The first novel candidate gene, RNF207, encodes a RING finger protein with a proposed function in regulating cardiac action potential duration. The gene was previously associated with extended QT interval in human GWAS studies [94,95,96], and overexpression in a rabbit cardiomyocyte model resulted in a shortened action potential [97]. A recent study further reported that overexpression exacerbated and knockdown attenuated cardiac hypertrophy in a mouse model with transverse aortic constriction [98]. Interestingly, RNF207 was shown to interact with TAB1, a protein that activated pathways related to cardiac hypertrophy [98] and, in another study, accumulated in nuclei and intercalated disks of isolated rat cardiomyocytes [99]. By using canine myocardium, we showed for the first time that RNF207 is expressed not only in the cytoplasm of cardiomyocytes and perinuclearly but also in intercalated disks. Therefore, the local expression in the intercalated disk is a novelty that fits the role of RNF207 in established cardiac processes. Gap junctions in the intercalated disks allow the passage of ions between cells and facilitate synchronized cardiomyocyte contraction; importantly, altered cell-cell connections and a scattered structure of intercalated disks have been linked to DCM, including more arrhythmic subforms [100,101,102]. Although cardiac tissue was available from only one DCM-affected dog homozygous for RNF207 c.1297-1G > A, we observed remarkable cellular mosaicism for RNF207 in cardiomyocytes. This phenomenon, recently described as a stochastic allelic expression in DCM [103], has been reported in hypertrophic cardiomyopathy patients with variants in myosin heavy chain 7 (MYH7) [104,105,106] and myosin-binding protein C3 (MYBPC3) [107,108,109].
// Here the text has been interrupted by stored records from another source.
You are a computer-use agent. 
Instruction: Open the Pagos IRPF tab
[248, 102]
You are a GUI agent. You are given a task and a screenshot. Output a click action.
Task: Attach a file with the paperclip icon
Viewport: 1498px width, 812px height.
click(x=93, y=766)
The second candidate gene, PRKAA2, is an established energy sensor in cardiac muscle. As a subunit of the heterotrimeric AMP-activated kinase (AMPK) complex, PRKAA2 (also known as AMPKα2) regulates glucose and lipid metabolism, especially during ischemia [110,111,112,113]. In Dobermanns, we observed differential expression of an aberrant PRKAA2 transcript in DCM-affected and unaffected dogs; however, we did not identify a genomic variant linked to the splicing event. While the GWAS findings showed a significant association near PRKAA2, we could not identify filtered genomic variants linked to splicing; therefore, we cannot exclude the possibility of the differential transcript usage being a secondary response to DCM itself, or simply a result of canonical GT and AG splice site motifs present at the observed splice sites. Nevertheless, our results suggest PRKAA2 as a possible new DCM gene to be explored in future research.
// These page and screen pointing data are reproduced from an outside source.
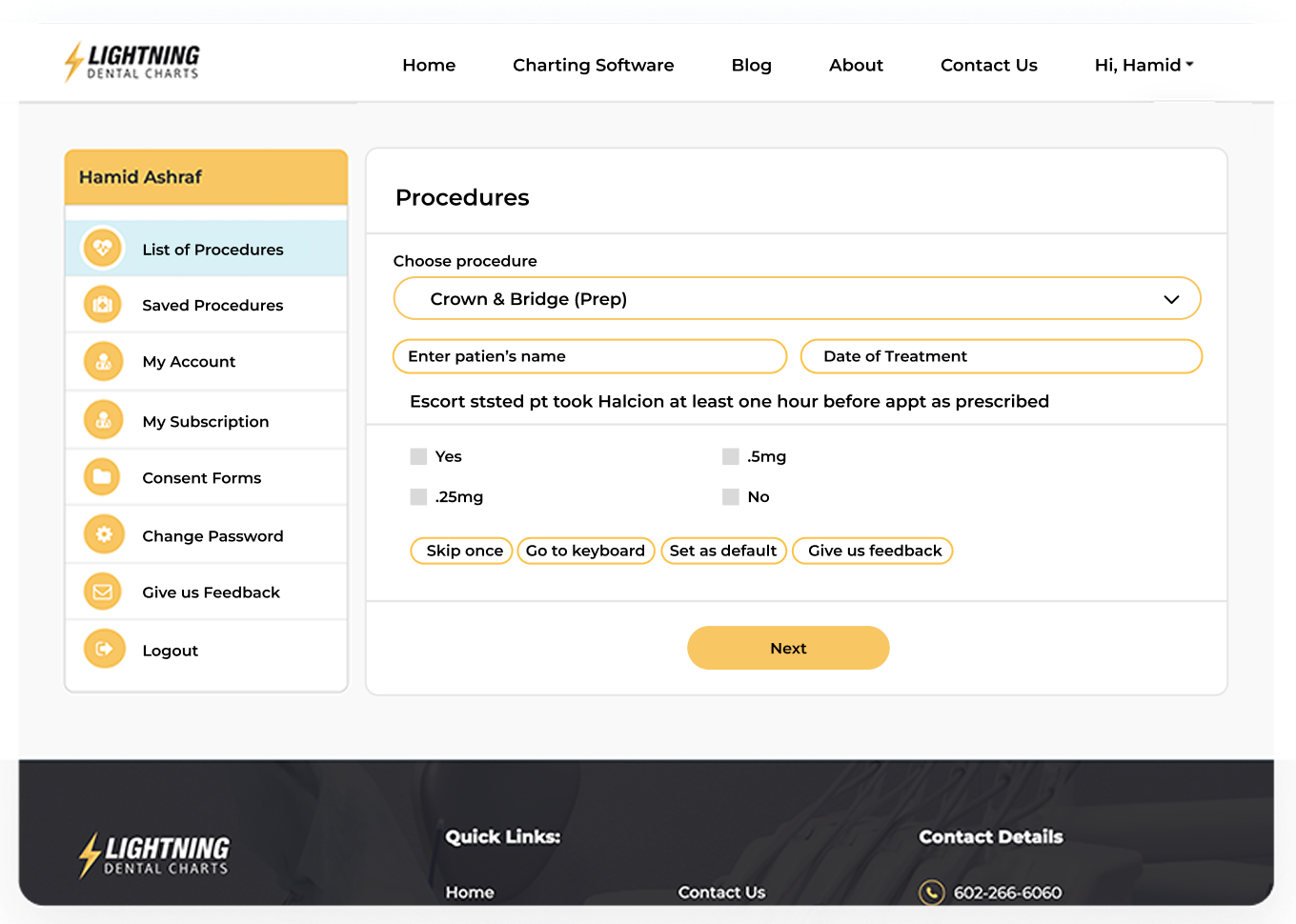Click the Give us Feedback envelope icon
This screenshot has width=1296, height=924.
point(103,592)
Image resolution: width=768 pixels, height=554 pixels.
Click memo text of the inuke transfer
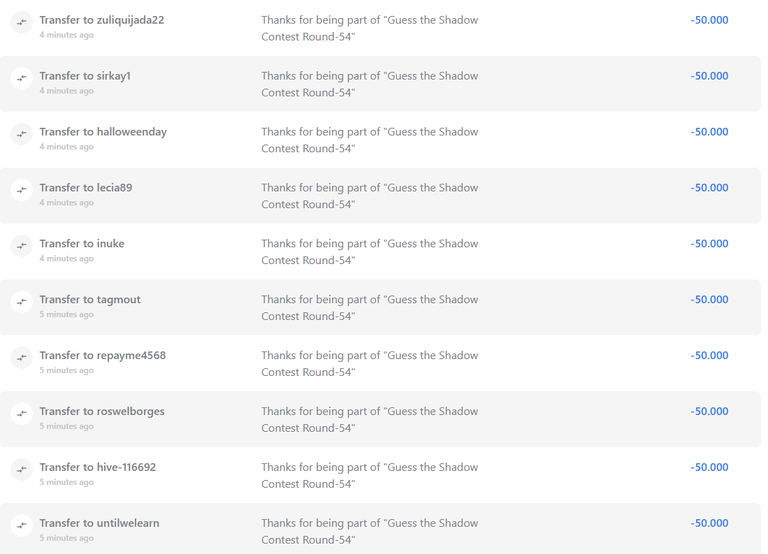370,252
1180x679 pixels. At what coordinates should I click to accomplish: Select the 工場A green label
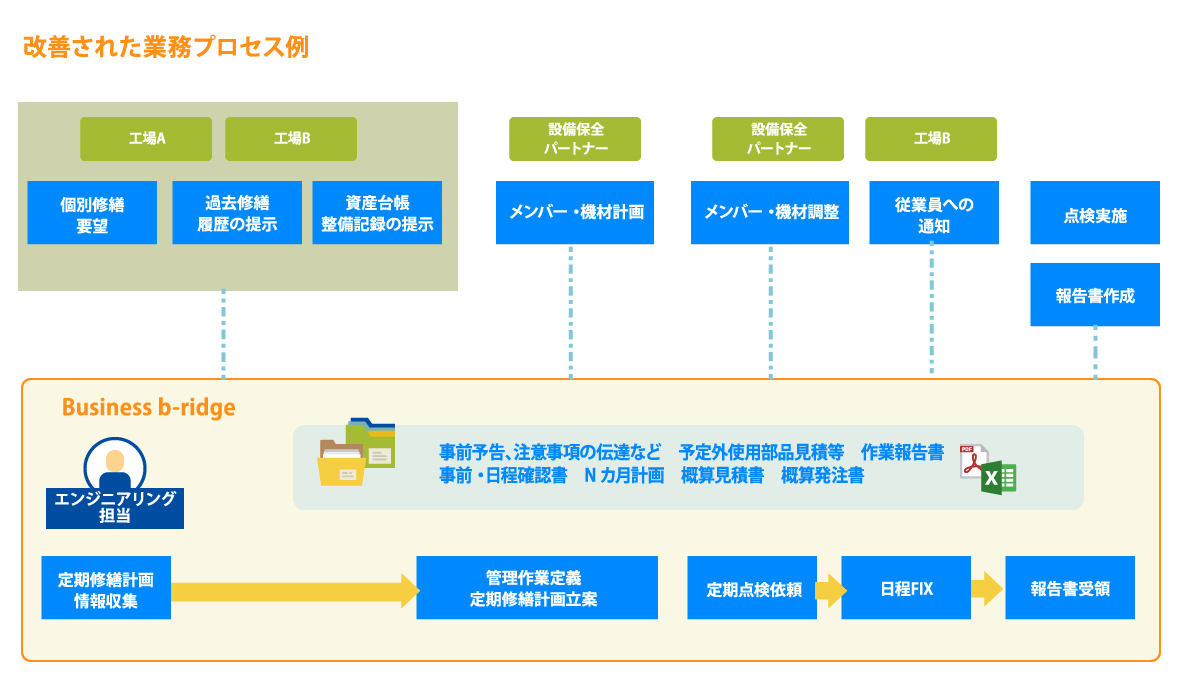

Our discoveries in the canine model allowed us to perform a targeted analysis of our newly identified candidate genes in human DCM patients. We observed 15 potentially pathogenic variants in RNF207 and PRKAA2, highlighting their relevance in understanding human DCM. In the UK Biobank cohort, RNF207 variants were significantly enriched in DCM-affected participants. The reasonably high minor allele frequencies of most variants indicate they would likely have small effect sizes; this is in line with the important role of common genetic polymorphisms in human DCM [114]. After validation, our candidate genes could explain some of the missing genetic backgrounds for the disease. This project is an outstanding example of how a spontaneous canine patient population can aid in understanding the pathophysiology of DCM without needing to induce the disease, as is often the case in animal models. Studying this naturally occurring disease in dogs helps us understand essential factors in disease progression, like aging. The complex genetic cause of disease against a more homogeneous background due to inbreeding enables the discovery of minor genes involved in DCM. Comprehensive One Health approaches in the future will lead to a better understanding of DCM and have the potential to lead to better overall care and treatment [13].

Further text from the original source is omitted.